REQUESTS
A) In the forum thread on cockapoo matting, duplicate the passage from "I'm afraid cockapoo" up to and including "to the professionals!".
B) Answer these questions from the forum thread on cockapoo matting:
(i) How old is Butters when the first mat is found?
(ii) How often does tessybear have the dogs groomed and trimmed?
(iii) How often does Poppy get cut?

EXTRACTED TEXT
######

# First Mat



## Butters (Nov 18, 2013)

Butters is 21 weeks old and we found the first mat tonight on his leg. I was gently able to comb it out without too much trouble, but I am dreading his adult coat coming in. Is this what I will be dealing with? I've noticed he doesn't seem as soft in some areas, his fur is becoming woolier as it thickens. The roots are crinkly, but the long hair is still rather wavy/straight. Will he have curlier adult coat? Is curlier harder to keep mat free?

At what age should i get it cut? I was hoping to keep it long for a while longer, but I don't want anymore mats to appear. His hair is getting so long he looks unkept no matter how much I brush him out  . Going out in all the snow and getting wet everyday certainly doesn't help.


----------



## dio.ren (Jan 18, 2013)

Molly had wavy hair as a puppy but at about 6 months the mats started so got her cut short for the first time. We have kept her short ever since cause it's so much easier to take care of her I used to love her shaggy look but now looking back I love the short her better The first pictures is her before her haircut the third and fourth after. Everyone thought she was a Portuguese water dog for some reason?? The last one is her after her last haircut 2 weeks ago!


----------



## tessybear (May 1, 2011)

I'm afraid cockapoo coats require a lot of attention. Mine had lovely soft silly coats which I used to brush every day until they were about 6 months old. Then the adult coat came in and everything changed. Grooming became uncomfortable for them and Bonnie would cringe when she saw the brush and Dexter who is more feisty used to mouth my hand while I was brushing. 

I now have them groomed and trimmed every 10 weeks as I didn't want grooming to become as issue for them. I brush them every few days and they will tolerate it but only because they get a yummy chew afterwards. After 10 weeks the matting just get too much and I have to hand over to the professionals!


----------



## DB1 (Jan 20, 2012)

Yes I'm afraid this is what you can expect, Dudley's coat got thicker and woollier as he got older, i think I was quite lucky as it was pretty silky up to about a year, the real matts don't usually start until 9/10 months, until then you will find occasional individual matts, I do know of one adult Cockapoo who has quite a silky coat which hardly matts, but they still keep her trimmed although not really short, that is because of the mud etc, most Cockapoo's do get thicker coats and loose the loose shaggy look anyway, sounds as if his coat is like Dudley's, he doesn't have tight curls but has definitely got curlier, his body is more soft waves, when the hair is longer on his legs it goes crinkly.
It is a good idea to visit a groomer just to get him used to going even if you don't want him trimmed yet, maybe just get a hygiene trim and around his eyes if you are not doing that yourself. I'm afraid there is no way you can stop the matts appearing - they just do!


----------



## Datun Walnut (Oct 15, 2013)

We get Poppy cut every 9 weeks or so. This keeps her hair manageable and the discomfort down to minimum when brushing her. Finding the right brush helps as some are easier to get through than others. 
I suppose the more you groom, the easier it is to manage and matts stay small.


----------

######

MATERIAL PROVIDED

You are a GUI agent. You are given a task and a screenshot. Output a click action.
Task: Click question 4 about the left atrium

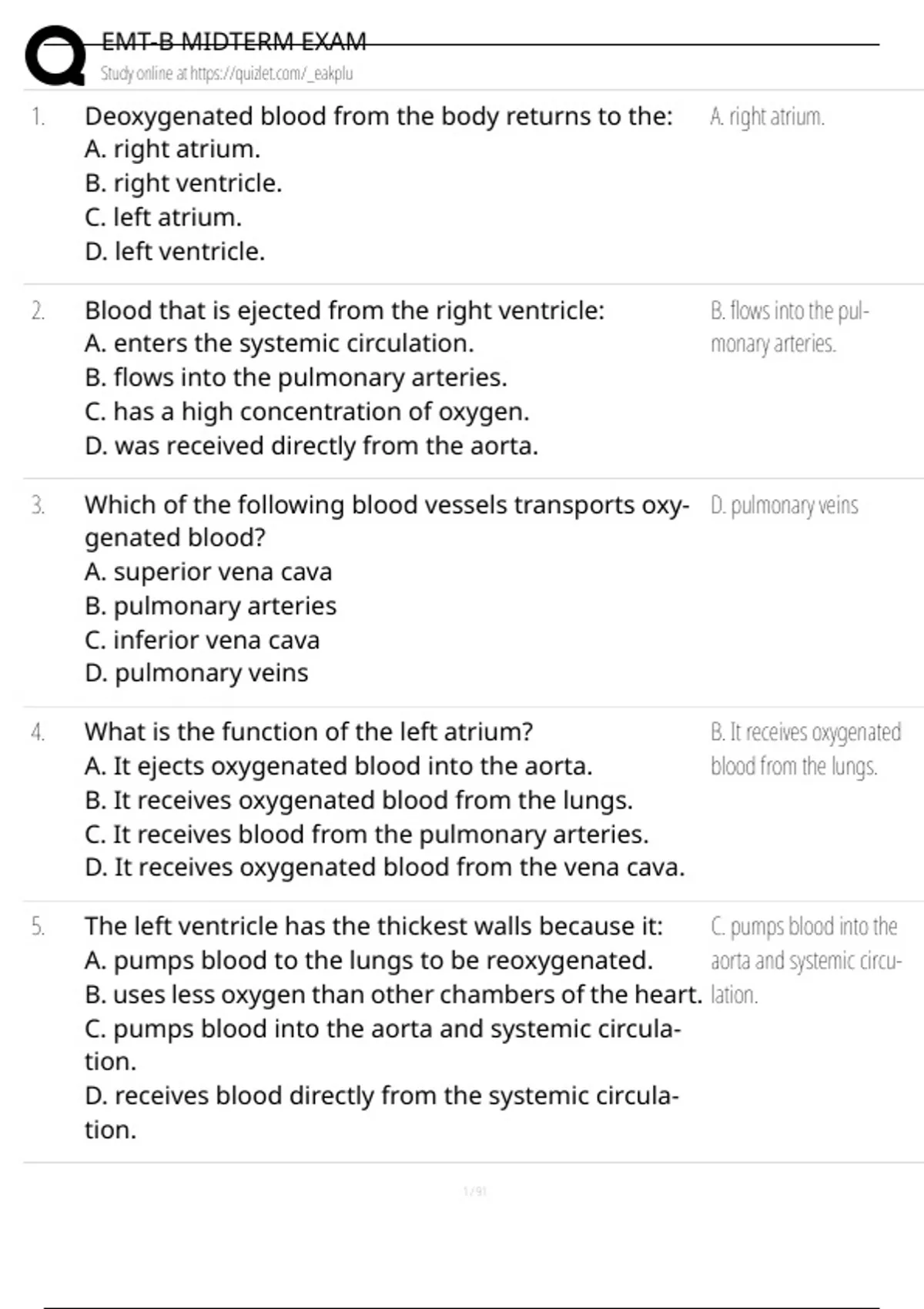point(308,732)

######

PER-TASK OUTPUTS
A)
I'm afraid cockapoo coats require a lot of attention. Mine had lovely soft silly coats which I used to brush every day until they were about 6 months old. Then the adult coat came in and everything changed. Grooming became uncomfortable for them and Bonnie would cringe when she saw the brush and Dexter who is more feisty used to mouth my hand while I was brushing. 

I now have them groomed and trimmed every 10 weeks as I didn't want grooming to become as issue for them. I brush them every few days and they will tolerate it but only because they get a yummy chew afterwards. After 10 weeks the matting just get too much and I have to hand over to the professionals!

B)
(i) 21 weeks old
(ii) Every 10 weeks
(iii) Every 9 weeks or so